» EXERCISE
Scan the records beneath this line for the line holding "You are a computer-use agent. Viewport: 1512px" and the line holding "Screen dimensions: 900x614", then transcribe exactly those two and all lines between.

» TASK DATA
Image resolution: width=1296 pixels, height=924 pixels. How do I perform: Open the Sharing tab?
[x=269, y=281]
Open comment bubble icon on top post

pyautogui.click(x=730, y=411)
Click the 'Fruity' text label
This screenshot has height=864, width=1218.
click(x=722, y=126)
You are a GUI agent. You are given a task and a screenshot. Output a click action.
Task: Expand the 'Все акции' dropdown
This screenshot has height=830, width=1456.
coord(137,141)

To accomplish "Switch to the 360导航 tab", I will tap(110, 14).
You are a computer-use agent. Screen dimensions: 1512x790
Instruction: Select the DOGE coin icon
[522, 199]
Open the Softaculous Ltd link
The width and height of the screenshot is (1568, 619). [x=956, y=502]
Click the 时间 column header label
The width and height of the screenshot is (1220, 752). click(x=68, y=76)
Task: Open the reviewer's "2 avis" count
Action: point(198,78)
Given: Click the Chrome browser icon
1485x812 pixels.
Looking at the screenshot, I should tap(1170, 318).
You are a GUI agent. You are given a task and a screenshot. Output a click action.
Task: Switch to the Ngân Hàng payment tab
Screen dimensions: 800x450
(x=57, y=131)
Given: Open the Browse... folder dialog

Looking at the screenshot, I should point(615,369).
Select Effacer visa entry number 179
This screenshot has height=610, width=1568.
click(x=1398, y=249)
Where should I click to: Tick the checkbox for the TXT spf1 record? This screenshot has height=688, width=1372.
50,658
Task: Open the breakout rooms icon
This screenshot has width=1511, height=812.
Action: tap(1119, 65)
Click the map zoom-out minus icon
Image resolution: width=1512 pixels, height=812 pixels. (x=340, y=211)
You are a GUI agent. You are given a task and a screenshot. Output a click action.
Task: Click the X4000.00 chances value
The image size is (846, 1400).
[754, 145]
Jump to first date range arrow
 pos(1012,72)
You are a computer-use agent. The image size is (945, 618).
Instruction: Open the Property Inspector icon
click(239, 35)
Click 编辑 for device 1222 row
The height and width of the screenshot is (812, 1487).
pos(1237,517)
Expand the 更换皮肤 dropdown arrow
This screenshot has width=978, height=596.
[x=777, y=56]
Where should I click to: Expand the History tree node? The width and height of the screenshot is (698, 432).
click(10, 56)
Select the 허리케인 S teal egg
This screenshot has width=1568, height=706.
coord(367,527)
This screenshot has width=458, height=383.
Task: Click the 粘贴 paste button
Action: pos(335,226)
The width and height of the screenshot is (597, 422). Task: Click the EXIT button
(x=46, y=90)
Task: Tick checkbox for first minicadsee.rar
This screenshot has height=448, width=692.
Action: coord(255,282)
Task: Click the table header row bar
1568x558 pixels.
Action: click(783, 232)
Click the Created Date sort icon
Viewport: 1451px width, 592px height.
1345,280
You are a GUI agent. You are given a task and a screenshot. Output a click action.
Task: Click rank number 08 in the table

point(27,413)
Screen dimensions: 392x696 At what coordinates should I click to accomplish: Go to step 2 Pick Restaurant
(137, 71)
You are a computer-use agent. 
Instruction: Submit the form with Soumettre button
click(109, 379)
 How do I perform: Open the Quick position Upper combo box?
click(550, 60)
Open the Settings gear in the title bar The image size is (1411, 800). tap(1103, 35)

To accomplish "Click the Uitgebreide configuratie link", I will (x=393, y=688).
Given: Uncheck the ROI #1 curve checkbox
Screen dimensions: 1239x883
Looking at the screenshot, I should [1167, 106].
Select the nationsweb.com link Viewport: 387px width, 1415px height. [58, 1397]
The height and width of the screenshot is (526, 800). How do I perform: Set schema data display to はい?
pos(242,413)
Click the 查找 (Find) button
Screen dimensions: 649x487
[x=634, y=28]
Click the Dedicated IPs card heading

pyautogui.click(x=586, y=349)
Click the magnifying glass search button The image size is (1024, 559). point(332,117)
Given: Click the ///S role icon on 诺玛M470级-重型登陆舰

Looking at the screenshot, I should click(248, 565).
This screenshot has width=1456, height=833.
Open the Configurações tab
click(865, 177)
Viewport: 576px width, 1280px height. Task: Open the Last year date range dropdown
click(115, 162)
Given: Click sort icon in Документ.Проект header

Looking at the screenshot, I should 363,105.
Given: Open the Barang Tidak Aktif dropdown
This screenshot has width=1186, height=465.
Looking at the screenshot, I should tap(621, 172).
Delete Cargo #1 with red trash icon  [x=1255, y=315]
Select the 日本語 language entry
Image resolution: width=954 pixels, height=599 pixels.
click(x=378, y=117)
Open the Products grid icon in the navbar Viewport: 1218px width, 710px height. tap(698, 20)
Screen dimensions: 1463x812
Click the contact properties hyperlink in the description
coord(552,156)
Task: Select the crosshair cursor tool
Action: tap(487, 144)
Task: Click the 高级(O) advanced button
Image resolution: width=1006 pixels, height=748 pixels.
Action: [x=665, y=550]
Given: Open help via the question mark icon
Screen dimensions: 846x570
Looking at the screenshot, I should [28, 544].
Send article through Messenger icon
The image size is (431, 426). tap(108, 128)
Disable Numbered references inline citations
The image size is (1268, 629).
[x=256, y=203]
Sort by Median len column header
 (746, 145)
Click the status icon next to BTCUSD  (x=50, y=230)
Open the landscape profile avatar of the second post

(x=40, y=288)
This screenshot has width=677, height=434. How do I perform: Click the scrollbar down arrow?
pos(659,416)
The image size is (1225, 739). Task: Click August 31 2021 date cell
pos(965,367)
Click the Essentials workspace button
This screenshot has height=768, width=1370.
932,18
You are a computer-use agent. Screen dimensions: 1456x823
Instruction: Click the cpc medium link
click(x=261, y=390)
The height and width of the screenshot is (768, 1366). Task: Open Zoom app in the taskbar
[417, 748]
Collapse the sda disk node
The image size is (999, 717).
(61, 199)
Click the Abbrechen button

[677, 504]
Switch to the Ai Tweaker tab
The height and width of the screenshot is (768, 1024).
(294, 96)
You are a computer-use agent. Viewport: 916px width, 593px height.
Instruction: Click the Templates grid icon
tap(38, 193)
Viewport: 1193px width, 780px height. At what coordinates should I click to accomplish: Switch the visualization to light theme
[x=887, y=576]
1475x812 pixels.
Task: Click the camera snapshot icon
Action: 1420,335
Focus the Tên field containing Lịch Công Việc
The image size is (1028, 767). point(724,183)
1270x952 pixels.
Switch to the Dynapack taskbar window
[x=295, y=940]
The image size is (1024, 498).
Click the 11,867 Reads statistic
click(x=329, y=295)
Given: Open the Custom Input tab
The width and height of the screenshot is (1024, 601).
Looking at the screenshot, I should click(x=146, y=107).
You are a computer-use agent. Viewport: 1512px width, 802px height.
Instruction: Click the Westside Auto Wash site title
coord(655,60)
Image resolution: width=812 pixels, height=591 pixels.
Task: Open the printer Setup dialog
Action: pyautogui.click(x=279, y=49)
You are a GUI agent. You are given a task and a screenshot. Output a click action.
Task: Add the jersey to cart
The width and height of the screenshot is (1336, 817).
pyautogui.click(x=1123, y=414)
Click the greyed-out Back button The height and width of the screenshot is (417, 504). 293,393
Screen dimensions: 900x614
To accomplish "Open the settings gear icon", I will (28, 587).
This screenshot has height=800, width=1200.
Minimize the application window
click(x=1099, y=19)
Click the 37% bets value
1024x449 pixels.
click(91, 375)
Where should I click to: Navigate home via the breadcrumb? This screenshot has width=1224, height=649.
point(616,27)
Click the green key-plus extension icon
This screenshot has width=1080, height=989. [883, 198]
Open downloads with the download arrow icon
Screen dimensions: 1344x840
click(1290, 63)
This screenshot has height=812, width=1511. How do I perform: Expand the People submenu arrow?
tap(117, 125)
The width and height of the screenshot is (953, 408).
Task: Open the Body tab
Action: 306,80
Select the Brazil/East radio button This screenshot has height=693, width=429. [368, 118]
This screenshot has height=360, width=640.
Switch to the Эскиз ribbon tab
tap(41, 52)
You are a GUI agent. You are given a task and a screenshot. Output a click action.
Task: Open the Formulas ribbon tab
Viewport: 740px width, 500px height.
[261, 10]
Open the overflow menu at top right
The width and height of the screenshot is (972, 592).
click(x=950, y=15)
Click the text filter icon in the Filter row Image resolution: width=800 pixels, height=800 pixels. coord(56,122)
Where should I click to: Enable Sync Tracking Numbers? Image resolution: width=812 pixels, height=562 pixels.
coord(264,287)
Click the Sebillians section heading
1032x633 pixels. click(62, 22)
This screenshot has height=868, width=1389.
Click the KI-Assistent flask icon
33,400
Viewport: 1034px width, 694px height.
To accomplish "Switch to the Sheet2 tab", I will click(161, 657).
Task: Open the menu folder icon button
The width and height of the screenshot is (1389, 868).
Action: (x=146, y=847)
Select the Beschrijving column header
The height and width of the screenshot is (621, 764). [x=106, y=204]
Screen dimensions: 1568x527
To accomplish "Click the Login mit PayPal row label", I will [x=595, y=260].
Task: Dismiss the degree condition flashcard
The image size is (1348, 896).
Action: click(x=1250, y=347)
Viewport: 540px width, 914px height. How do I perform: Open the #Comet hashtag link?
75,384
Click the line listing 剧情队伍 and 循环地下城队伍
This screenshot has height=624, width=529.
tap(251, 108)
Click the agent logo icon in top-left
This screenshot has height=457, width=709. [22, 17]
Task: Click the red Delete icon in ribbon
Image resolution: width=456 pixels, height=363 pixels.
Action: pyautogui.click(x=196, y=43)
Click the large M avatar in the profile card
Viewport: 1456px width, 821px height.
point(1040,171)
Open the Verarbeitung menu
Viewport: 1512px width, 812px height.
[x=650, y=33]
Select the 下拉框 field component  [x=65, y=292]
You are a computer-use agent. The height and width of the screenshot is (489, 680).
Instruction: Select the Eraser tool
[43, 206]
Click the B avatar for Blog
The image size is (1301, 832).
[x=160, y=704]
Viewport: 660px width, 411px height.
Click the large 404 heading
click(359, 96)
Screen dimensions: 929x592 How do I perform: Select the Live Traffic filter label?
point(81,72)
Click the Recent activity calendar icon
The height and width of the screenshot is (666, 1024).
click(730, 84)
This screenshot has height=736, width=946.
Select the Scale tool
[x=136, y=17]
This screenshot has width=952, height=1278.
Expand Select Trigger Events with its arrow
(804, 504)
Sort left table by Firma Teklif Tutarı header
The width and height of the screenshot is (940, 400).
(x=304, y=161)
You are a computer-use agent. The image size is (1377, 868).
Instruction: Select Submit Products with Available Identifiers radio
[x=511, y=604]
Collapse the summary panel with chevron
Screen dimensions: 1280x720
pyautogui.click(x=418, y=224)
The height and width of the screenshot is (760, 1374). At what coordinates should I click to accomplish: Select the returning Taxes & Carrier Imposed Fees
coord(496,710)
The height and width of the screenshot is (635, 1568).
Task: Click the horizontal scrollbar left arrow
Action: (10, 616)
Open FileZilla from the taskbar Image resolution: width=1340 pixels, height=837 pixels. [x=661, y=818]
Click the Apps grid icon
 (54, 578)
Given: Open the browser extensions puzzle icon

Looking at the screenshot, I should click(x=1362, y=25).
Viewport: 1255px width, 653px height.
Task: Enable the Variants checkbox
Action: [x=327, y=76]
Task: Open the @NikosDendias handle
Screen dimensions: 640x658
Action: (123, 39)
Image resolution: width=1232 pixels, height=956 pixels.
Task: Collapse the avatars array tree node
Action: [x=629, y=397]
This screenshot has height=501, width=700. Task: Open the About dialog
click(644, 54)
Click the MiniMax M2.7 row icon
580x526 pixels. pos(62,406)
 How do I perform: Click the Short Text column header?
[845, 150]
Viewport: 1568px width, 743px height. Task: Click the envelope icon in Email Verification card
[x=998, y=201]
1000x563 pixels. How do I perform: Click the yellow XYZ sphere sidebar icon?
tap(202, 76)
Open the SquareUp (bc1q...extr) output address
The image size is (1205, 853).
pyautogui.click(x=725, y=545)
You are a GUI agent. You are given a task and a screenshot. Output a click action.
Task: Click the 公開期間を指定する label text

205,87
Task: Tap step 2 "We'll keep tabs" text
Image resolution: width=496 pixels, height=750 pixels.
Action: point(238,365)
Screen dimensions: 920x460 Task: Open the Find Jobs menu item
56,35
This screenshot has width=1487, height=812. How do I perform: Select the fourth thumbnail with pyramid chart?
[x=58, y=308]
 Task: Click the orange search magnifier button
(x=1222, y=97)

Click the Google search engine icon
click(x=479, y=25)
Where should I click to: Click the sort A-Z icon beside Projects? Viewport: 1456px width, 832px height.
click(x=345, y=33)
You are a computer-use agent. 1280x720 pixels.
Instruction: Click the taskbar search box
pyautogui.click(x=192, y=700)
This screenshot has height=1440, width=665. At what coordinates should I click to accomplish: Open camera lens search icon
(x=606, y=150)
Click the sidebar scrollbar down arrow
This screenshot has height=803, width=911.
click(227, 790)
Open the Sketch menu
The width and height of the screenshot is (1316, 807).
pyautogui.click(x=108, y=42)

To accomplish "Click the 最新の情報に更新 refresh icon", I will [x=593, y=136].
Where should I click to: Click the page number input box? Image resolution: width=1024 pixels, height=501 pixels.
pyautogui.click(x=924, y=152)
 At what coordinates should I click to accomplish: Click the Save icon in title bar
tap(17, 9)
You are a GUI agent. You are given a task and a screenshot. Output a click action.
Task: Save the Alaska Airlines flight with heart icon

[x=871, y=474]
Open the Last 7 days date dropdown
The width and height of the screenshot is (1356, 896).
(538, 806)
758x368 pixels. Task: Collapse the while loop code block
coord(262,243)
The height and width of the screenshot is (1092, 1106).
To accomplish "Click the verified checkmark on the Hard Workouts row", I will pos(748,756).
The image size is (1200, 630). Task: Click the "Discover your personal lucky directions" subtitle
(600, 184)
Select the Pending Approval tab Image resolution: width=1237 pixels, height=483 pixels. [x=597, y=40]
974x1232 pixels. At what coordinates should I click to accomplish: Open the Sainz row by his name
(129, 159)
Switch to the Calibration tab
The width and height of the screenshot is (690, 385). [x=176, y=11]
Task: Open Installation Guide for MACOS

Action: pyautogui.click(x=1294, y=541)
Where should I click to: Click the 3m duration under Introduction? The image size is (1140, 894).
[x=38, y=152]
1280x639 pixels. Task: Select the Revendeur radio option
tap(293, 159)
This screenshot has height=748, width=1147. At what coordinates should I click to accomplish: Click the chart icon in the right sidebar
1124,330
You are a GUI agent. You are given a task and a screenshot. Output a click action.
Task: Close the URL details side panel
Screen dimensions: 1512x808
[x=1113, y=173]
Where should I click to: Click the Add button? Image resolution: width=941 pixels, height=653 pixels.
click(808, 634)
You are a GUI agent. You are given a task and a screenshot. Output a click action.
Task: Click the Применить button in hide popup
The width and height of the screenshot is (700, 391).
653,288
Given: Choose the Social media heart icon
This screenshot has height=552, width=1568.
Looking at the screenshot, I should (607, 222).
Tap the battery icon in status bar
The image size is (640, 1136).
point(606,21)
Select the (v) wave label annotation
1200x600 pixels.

» SOLUTION TO THE PROBLEM
You are a computer-use agent. Viewport: 1512px width, 802px height.
Instruction: Click the Westside Auto Wash site title
coord(655,60)
Image resolution: width=812 pixels, height=591 pixels.
Task: Open the printer Setup dialog
Action: pyautogui.click(x=279, y=49)
You are a GUI agent. You are given a task and a screenshot. Output a click action.
Task: Add the jersey to cart
The width and height of the screenshot is (1336, 817).
pyautogui.click(x=1123, y=414)
Click the greyed-out Back button The height and width of the screenshot is (417, 504). 293,393
Screen dimensions: 900x614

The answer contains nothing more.